=== Supplied records ===
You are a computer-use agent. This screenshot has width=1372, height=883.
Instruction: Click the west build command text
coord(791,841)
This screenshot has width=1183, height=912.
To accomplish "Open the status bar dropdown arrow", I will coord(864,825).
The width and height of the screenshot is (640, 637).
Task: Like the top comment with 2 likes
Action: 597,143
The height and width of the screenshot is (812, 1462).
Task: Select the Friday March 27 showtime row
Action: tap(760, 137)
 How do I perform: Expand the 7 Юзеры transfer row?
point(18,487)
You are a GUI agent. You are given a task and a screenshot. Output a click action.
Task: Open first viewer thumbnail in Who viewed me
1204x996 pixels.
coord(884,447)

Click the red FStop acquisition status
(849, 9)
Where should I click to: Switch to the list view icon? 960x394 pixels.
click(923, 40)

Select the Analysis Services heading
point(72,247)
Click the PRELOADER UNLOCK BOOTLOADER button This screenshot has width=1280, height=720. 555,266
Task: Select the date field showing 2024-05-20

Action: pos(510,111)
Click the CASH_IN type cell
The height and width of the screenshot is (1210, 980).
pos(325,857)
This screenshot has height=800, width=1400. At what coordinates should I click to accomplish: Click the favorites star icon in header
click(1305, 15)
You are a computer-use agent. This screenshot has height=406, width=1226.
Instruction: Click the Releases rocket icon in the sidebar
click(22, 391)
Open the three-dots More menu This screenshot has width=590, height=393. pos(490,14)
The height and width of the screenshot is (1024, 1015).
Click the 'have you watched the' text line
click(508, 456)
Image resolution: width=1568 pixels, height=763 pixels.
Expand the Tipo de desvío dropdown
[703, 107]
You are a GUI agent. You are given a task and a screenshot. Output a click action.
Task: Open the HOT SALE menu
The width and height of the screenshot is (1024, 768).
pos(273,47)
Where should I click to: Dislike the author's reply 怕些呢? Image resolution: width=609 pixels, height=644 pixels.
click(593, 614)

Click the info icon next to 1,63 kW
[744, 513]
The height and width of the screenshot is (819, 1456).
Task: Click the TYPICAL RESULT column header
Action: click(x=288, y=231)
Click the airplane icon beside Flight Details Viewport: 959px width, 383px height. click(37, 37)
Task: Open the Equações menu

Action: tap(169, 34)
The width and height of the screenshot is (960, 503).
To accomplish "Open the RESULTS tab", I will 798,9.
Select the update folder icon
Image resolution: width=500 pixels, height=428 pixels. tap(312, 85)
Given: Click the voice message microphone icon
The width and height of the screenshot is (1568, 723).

=== The problem ===
Copy, from the lines above, each one that holds "computer".

=== Answer section ===
You are a computer-use agent. This screenshot has width=1372, height=883.
You are a computer-use agent. This screenshot has height=406, width=1226.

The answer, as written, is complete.